Fujitsu’s K computer installed at the RIKEN Advanced Institute for Computational Science (AICS) in Kobe, Japan, is now the number 10 system at 10.51 petaflops. Its performance is derived from its 88 thousand SPARC64 processor cores linked by Fujitsu’s Tofu interconnect. Despite its tenth-place showing on HPL, the K Computer is the top-ranked system on the High-Performance Conjugate Gradients (HPCG) benchmark.

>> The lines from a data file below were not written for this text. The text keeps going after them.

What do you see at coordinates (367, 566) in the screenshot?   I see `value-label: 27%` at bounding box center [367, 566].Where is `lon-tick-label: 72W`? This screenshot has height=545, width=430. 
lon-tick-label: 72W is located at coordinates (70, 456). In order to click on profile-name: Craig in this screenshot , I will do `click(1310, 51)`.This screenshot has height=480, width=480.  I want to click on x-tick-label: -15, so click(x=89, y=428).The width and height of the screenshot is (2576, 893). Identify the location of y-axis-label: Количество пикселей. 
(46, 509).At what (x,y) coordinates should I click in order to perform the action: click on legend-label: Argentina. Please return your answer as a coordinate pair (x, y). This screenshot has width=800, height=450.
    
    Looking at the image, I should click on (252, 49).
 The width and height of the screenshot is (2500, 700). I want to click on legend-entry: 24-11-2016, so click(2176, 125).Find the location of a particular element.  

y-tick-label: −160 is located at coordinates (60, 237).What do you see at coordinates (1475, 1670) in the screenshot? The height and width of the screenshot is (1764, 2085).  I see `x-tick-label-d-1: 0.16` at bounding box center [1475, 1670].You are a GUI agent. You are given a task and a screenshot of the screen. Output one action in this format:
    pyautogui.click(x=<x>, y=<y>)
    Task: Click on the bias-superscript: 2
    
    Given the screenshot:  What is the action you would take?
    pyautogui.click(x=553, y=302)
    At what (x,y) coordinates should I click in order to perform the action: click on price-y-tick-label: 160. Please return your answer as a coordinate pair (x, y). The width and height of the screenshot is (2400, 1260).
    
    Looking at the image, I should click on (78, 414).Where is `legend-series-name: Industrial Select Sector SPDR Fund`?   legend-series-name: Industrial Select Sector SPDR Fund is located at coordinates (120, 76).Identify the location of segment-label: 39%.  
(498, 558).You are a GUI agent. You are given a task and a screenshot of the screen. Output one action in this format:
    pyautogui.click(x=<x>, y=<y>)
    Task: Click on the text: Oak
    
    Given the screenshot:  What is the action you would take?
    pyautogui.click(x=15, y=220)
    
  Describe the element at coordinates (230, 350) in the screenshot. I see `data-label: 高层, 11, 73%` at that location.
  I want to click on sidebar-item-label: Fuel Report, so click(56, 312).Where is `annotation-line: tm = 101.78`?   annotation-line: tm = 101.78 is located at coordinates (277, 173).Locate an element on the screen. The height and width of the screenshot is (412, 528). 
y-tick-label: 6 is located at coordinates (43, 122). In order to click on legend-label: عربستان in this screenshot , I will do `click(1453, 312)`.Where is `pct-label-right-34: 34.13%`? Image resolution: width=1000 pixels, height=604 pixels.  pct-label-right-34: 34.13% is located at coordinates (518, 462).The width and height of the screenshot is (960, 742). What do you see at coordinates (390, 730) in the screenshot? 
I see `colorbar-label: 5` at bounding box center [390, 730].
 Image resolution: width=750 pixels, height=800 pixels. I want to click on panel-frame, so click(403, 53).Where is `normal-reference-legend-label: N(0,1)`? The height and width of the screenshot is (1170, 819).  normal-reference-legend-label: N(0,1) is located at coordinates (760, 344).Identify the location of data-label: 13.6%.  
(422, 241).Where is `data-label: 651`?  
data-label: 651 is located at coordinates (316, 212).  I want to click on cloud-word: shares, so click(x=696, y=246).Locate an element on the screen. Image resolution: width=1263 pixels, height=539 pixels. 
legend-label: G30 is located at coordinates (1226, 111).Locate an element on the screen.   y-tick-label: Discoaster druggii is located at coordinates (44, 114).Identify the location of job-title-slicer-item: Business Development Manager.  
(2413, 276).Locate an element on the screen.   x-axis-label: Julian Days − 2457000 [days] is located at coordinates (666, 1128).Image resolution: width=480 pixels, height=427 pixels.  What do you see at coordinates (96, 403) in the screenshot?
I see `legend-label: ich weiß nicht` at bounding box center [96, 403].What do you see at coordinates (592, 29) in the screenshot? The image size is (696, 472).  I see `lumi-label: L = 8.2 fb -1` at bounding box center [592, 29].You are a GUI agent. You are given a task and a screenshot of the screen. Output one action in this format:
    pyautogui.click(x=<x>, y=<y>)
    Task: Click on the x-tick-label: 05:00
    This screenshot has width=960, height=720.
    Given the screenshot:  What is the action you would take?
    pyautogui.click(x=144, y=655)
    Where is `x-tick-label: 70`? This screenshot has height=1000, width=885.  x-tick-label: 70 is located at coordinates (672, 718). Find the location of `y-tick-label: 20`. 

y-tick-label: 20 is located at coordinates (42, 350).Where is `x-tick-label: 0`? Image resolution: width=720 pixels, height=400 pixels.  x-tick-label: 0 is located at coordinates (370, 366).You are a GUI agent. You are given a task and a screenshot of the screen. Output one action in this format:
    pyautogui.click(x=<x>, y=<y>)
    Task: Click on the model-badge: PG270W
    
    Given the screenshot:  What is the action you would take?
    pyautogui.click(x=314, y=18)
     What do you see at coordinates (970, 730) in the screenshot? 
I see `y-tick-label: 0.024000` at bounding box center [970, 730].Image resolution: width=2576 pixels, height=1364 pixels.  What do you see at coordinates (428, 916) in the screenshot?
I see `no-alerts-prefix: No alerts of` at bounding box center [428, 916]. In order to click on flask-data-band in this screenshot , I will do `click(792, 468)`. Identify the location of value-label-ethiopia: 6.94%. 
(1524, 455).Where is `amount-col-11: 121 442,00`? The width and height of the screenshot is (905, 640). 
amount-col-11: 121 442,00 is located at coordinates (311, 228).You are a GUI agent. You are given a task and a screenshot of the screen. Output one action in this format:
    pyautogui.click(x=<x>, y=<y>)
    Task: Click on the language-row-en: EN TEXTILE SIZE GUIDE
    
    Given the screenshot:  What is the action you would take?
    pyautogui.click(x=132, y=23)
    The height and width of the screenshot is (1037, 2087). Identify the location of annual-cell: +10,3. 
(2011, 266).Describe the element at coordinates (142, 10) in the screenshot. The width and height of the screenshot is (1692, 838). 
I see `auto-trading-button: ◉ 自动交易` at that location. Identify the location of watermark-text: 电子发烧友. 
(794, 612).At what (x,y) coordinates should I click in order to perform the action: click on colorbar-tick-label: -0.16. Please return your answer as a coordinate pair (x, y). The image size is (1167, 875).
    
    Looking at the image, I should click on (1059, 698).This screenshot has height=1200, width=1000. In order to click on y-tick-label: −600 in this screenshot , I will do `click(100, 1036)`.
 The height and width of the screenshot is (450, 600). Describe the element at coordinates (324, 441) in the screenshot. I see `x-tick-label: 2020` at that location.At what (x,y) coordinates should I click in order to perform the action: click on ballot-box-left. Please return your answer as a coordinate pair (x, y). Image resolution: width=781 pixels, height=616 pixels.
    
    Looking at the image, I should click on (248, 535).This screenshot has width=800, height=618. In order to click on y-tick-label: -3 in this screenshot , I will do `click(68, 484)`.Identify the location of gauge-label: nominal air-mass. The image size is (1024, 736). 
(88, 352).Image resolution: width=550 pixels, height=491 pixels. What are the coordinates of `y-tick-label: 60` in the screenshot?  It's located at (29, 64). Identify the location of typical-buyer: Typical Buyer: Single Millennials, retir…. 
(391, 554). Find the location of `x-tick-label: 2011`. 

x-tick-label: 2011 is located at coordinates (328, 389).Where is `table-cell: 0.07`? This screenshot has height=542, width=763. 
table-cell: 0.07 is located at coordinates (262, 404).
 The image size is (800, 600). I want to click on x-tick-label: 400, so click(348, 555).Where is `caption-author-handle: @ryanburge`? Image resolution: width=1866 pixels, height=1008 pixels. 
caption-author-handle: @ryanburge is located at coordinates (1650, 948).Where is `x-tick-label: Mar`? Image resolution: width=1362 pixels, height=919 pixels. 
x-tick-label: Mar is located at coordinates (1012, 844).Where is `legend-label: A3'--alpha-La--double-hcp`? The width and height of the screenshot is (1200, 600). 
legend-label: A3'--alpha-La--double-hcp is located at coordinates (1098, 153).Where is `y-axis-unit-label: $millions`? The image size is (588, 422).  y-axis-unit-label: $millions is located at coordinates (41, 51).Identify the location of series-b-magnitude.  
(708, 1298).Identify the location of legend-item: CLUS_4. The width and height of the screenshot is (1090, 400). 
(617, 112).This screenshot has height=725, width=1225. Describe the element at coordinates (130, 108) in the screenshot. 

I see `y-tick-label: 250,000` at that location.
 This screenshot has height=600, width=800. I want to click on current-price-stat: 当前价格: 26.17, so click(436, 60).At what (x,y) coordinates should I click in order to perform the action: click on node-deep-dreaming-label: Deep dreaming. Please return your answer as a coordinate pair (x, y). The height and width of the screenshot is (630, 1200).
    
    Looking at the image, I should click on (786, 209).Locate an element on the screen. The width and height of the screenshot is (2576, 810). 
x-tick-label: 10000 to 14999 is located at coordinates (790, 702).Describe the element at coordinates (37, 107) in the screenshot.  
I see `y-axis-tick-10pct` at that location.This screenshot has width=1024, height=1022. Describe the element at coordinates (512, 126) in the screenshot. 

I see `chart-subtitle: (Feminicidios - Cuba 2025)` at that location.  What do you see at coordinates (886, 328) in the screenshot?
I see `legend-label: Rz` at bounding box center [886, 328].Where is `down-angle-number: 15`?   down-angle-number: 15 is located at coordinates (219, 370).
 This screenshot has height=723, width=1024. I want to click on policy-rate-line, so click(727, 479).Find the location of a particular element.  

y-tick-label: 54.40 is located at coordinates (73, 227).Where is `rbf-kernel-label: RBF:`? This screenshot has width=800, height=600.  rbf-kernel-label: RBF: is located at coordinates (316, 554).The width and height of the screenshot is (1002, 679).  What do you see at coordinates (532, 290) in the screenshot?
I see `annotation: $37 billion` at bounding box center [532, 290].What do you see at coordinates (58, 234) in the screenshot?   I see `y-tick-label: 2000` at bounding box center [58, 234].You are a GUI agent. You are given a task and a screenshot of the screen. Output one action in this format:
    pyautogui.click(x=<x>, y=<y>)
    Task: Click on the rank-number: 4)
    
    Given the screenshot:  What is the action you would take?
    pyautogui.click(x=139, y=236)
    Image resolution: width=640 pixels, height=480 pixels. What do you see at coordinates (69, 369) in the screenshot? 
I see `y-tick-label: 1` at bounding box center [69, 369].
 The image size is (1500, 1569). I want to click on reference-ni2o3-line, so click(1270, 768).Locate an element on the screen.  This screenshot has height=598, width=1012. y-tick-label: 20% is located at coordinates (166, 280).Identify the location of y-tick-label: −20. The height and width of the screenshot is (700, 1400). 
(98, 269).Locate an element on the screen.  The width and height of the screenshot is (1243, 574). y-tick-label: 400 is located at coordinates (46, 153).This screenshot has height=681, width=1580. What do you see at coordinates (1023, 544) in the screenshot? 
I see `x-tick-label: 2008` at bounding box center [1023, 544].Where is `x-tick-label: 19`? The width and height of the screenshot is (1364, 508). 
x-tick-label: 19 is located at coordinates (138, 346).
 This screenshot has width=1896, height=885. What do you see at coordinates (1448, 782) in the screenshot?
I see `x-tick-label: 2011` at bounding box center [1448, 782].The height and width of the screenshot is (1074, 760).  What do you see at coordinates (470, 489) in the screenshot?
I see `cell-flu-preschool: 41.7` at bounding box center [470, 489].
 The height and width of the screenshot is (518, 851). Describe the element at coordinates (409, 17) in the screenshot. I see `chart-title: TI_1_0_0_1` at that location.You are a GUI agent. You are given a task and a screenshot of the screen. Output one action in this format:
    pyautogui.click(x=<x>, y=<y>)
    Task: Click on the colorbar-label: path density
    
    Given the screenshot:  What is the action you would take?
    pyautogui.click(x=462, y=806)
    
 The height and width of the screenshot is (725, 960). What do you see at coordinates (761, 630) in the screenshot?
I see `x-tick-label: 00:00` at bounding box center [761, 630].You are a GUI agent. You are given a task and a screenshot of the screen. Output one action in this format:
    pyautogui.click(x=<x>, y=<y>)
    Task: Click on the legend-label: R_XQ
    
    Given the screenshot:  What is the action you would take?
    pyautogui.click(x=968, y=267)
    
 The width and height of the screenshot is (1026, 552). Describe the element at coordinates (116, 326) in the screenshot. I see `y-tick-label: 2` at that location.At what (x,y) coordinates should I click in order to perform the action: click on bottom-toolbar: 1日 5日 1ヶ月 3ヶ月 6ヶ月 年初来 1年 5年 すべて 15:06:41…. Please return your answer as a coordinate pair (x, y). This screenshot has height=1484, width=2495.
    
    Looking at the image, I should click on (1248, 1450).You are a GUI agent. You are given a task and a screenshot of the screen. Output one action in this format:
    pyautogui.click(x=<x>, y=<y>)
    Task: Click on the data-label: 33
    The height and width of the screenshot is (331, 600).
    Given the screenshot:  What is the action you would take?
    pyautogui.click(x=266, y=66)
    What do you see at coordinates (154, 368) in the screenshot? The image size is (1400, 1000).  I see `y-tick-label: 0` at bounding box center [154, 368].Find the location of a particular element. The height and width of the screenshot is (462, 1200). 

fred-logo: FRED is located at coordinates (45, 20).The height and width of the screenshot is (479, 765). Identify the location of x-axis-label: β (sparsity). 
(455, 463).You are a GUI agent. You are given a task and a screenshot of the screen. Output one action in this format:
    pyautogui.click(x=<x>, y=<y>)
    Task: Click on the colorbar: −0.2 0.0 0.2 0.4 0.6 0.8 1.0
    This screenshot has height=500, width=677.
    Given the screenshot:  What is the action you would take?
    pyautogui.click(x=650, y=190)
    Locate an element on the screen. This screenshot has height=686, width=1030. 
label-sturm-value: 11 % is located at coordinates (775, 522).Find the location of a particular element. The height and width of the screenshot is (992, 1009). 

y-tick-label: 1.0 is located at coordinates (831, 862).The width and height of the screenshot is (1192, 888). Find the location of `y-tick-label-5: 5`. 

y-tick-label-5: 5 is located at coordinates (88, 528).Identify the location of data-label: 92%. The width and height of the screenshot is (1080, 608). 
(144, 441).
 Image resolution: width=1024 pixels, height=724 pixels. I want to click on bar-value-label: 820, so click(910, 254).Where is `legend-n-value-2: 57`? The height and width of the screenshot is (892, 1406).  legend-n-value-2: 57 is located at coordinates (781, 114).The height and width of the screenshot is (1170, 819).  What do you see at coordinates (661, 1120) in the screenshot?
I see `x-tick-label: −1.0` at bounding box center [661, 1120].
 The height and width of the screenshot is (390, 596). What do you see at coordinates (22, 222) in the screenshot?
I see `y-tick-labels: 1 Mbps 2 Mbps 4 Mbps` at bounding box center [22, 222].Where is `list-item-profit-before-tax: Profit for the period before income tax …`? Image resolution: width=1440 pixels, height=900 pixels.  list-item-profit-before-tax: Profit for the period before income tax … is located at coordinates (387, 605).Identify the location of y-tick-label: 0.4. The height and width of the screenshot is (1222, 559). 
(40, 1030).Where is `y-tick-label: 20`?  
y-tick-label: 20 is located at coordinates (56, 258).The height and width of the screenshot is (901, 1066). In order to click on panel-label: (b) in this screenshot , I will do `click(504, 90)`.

For the first time, each of the top 10 supercomputers delivered more than 10 petaflops on HPL. There are also 181 systems with performance greater than a petaflop – up from 138 on the June 2017 list. Taking a broader look, the combined performance of all 500 systems has grown to 845 petaflops, compared to 749 petaflops six months ago and 672 petaflops one year ago. Even though aggregate performance grew by nearly 100 petaflops, the relative increase is well below the list’s long-term historical trend.
A further reflection of this slowdown is the list turnover. The entry point in the latest rankings moved up to 548 teraflops, compared to 432 teraflops in June. The 548-teraflop system was in position 370 in the previous TOP500 list.
The TOP500 list is now incorporating the High-Performance Conjugate Gradient (HPCG) benchmark results into the list to provide a more balanced look at system performance. The benchmark incorporates calculations in sparse matrix multiplication, global collectives, and vector updates, which more closely represents the mix of computational and data access patterns used in many supercomputing codes.
As previously mentioned, the fastest system using the HPCG benchmark remains Fujitsu’s K computer, which is ranked number 10 in the overall TOP500 rankings. It achieved 602.7 teraflops on HPCG, followed closely by Tianhe-2 with a score of 580.0 teraflops. The upgraded Trinity supercomputer comes in at number three at 546.1 teraflops, followed by Piz Daint at number four with 486.4 teraflops, and Sunway TaihuLight at number five at 480.8 teraflops.